Nightingale 1.0 - Housing People, Building Community
Nightingale Week
Melbourne, VIC, Australia

Words Rose Onans
Photography Kintaro Studios


The Local Project presents, in collaboration with Fisher & Paykel, a video interview with the team behind Nightingale 1.0, the first completed apartment building under the Nightingale Housing Model.

We spoke to Jeremy McLeod, Director of Breathe Architecture and Managing Director of Nightingale Housing, Bonnie Herring, Director of Breathe Architecture and resident at Nightingale 1.0, Fairley Batch, Associate at Breathe Architecture and Project Architect on Nightingale 1.0, and Daniel Varcoe, Specifier Designer BDM at Fisher & Paykel, about how Nightingale is reinventing the fundamentals of housing in Australia.

Jeremy McLeod explains the revolutionary Nightingale Model simply – ‘It’s designed to deliver housing at cost, that’s affordable, sustainable and that builds community.’ Yet this straightforward explanation belies the vision, hard work and creative thinking of those who have made Nightingale Housing a reality. Finding like-minded partners and supporters was key to getting Nightingale projects off the ground. Fisher & Paykel approached Nightingale when Nightingale 1.0 in Brunswick, Melbourne, was beginning construction and Nightingale 2 and 3 were in the planning phase. ‘When we first got involved there was only three projects underway, and now there’s a whole lot of people on the waiting list, so there’s an opportunity for us to help get these projects up and running and really get some people into beautifully designed sustainable homes’ says Fisher & Paykel’s Daniel Varcoe.

Breathe Architecture and Nightingale Housing ‘only work with aligned organisations, with people who care about the planet as much as us’ says Jeremy, so the it was a significant choice to partner with Fisher & Paykel. It was clear from the first meetings with both management and the industrial design team that ‘it was a perfect values fit’ – the Nightingale team responded to Fisher & Paykel’s design-focused approach to Nightingale and willingness to engage with the specific and unique needs of the building.

The first and greatest challenge Nightingale were facing was delivering a fossil fuel free and carbon neutral building. The Nightingale team worked extremely closely with Fisher & Paykel to make sure the induction cooktops worked with the maximum electrical demand of the building, which meant it did not require a substation. ‘That’s the level of thinking, the level of engagement and collaboration that Fisher & Paykel brought to us’, says Jeremy.

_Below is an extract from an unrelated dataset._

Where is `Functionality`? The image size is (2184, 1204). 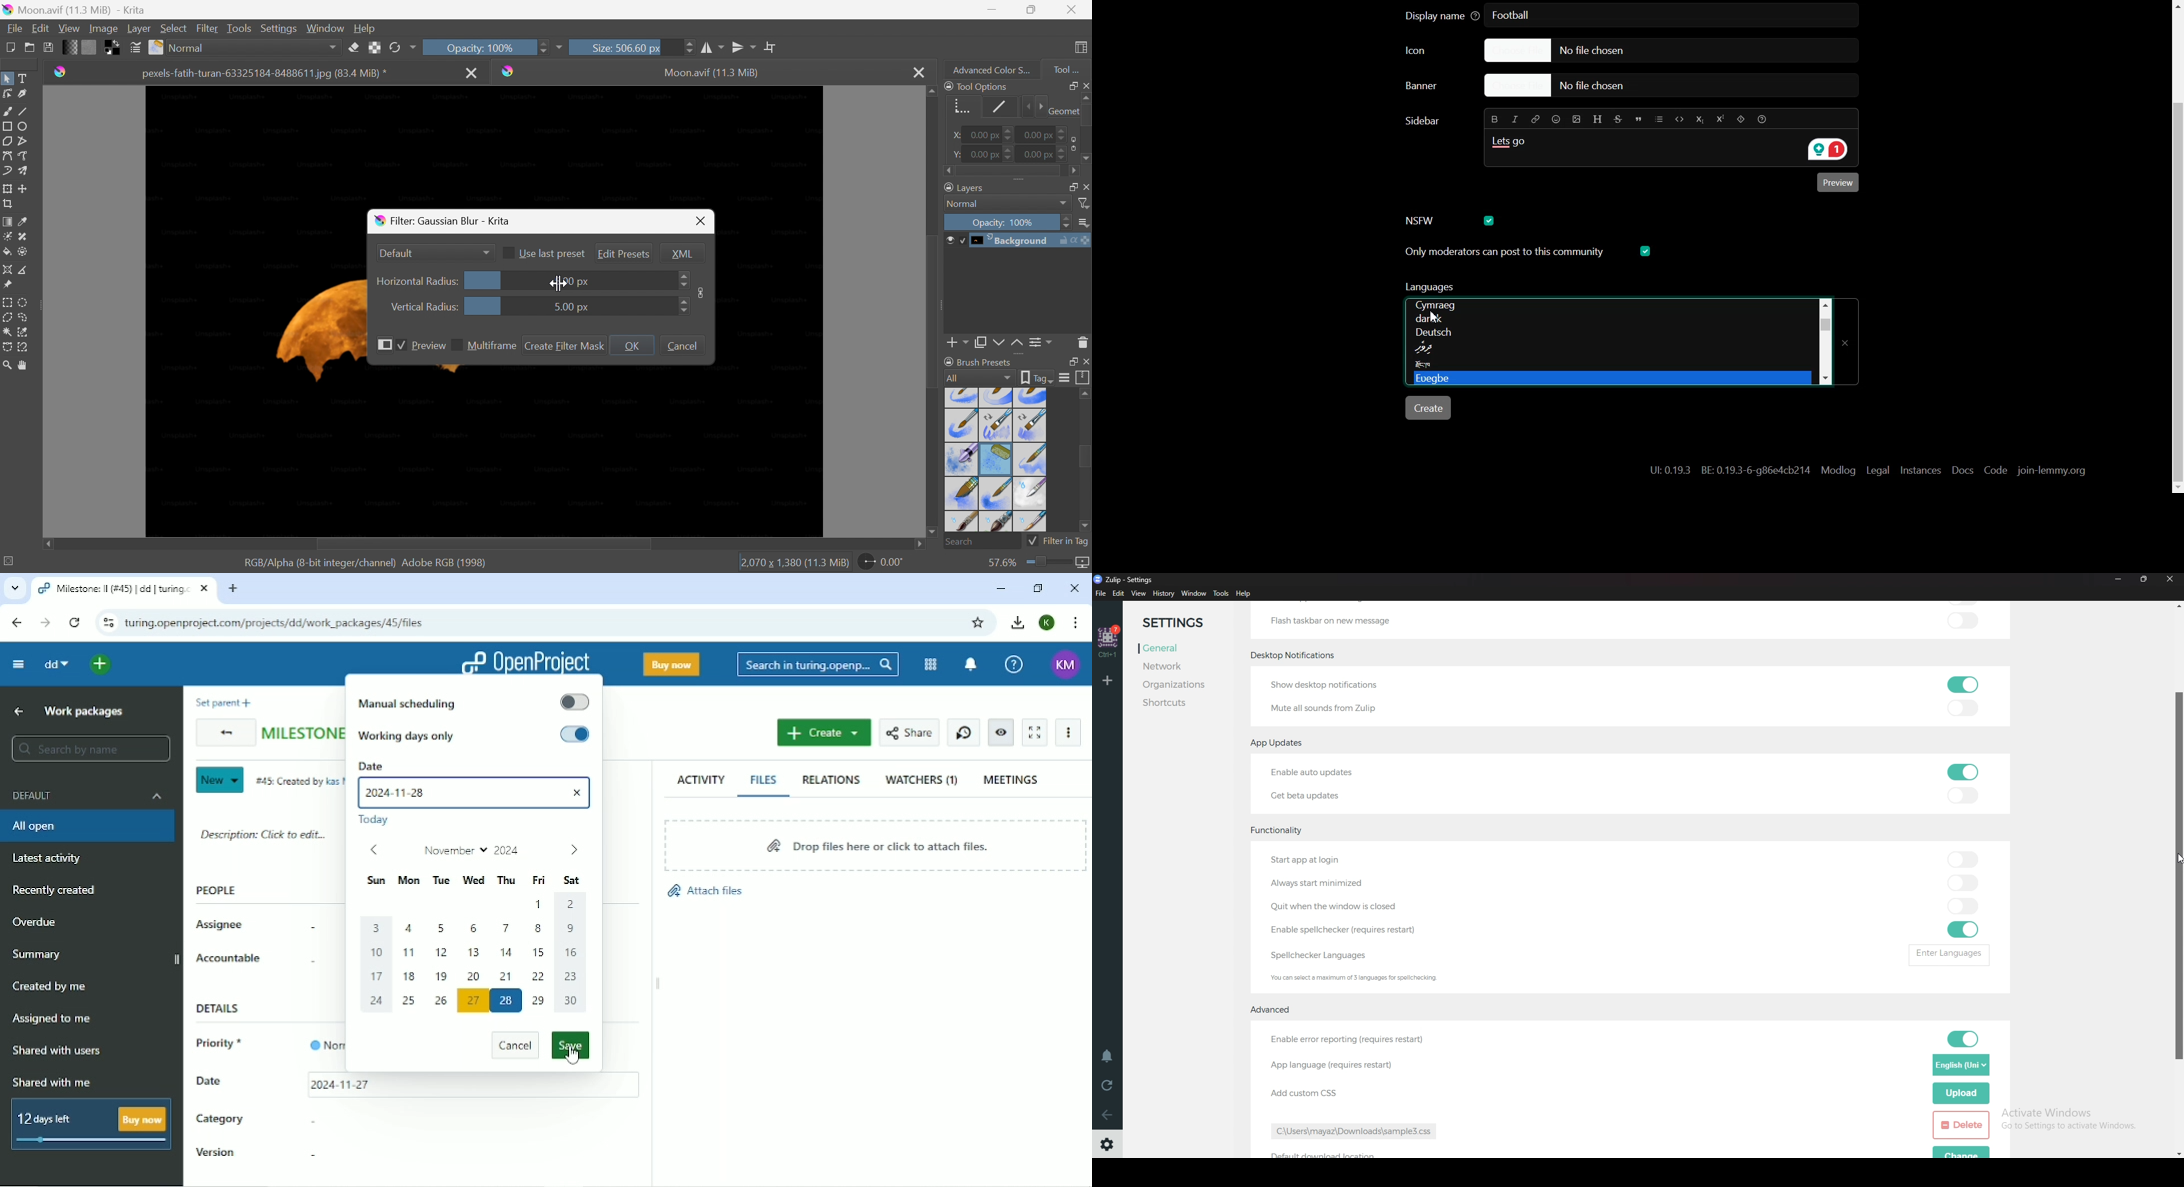 Functionality is located at coordinates (1283, 828).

It was also important that the simple, elegant aesthetic of the appliances, which include the integrated double Dishdrawer, nine function electric oven and 600mm induction cooktop, also aligned with the aesthetic of the apartments’ interiors. ‘It’s super clean, integrated… it’s really a bit of a blank canvas’ says Dan McKenna, Senior Project Lead at Nightingale. Bonnie Herring, Associate at Breathe Architecture agrees, ‘We’ve designed the kitchen to perform based on the essentials, so our kitchens are really elemental.’, she says.

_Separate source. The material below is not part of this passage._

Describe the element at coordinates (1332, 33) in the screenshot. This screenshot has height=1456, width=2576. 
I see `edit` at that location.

Working together on Nightingale 1.0 has been an opportunity for Fisher & Paykel and Nightingale Housing to solve some of the key issues facing Australian housing today. Ensuring the building could be carbon neutral and fossil fuel free is an enormous step in making housing more sustainable, and more affordable for the residents over the long term of their life of the building. Continuing to work together on the 12 projects currently in active development will be an ongoing exercise in finding innovative design solutions and shaking up our ideas about affordable, sustainable housing that fosters community.